しかし2020年度になると、「荷物の持ち方・置き方」が6位にダウンし、代わりに「騒々しい会話・はしゃぎまわり」が2位にランクインした。そして同項目は2021年度の調査で1位になり、最新の2022年度でも2位に上がったのだ。
もしかすると、「荷物の持ち方・置き方は2019年度に偶然上位に入っただけ」と思う人もいるかもしれないが、同項目に関しては2017~2019年度までの間、3年連続で迷惑行為トップ3のひとつだった。
それにも関わらず2020年度から「騒々しい会話・はしゃぎまわり」が急上昇してきたのは、コロナの飛沫(ひまつ)感染を懸念する人が増えたからだろう。
実際、迷惑だと感じる行為には「電車の床に座る」「車内での化粧」「酔っ払った状態での乗車」など数多くの項目が挙げられていたものの、2020~2022年度にかけて「周囲に配慮せず咳やくしゃみをする」という項目が常にトップ5以内に入っていた。
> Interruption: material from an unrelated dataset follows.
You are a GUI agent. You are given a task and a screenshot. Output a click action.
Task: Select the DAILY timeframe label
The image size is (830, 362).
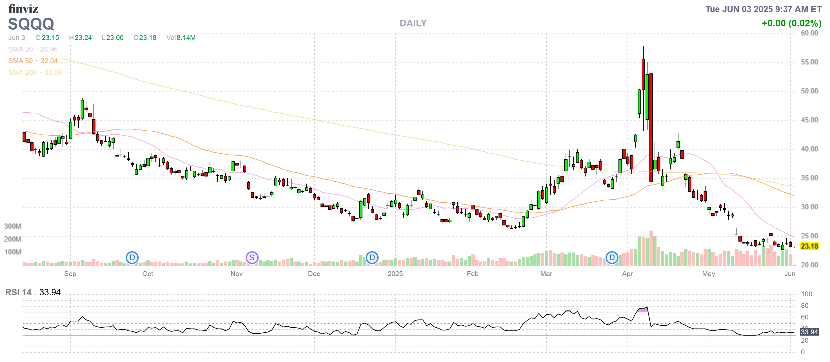coord(413,23)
もちろん、コロナの流行でマスク文化も定着したが、現実問題としてマスクを着けない人が乗車するケースも少なくない。同調査では、2021年度と2022年度に「新型コロナウイルス感染症がまん延する中で、電車利用時に気になること」という質問も実施。その結果、どちらの年度でも「マスクの未着用者」という回答が過半数を占めてトップに。また2位の「周囲の人の会話」といった回答も約半数に上った。
インターネット上でも
「電車内でマスクをしていない人がいて、口論に発展したことがある」
「マスクを着け忘れて乗車した時の周りの目線が怖すぎた」
「たとえマスク越しであっても、電車内の会話は気になってしまう」
などの声が見られるため、コロナ禍では会話をする人やマスクをしない人に対してより敏感になっているのだろう。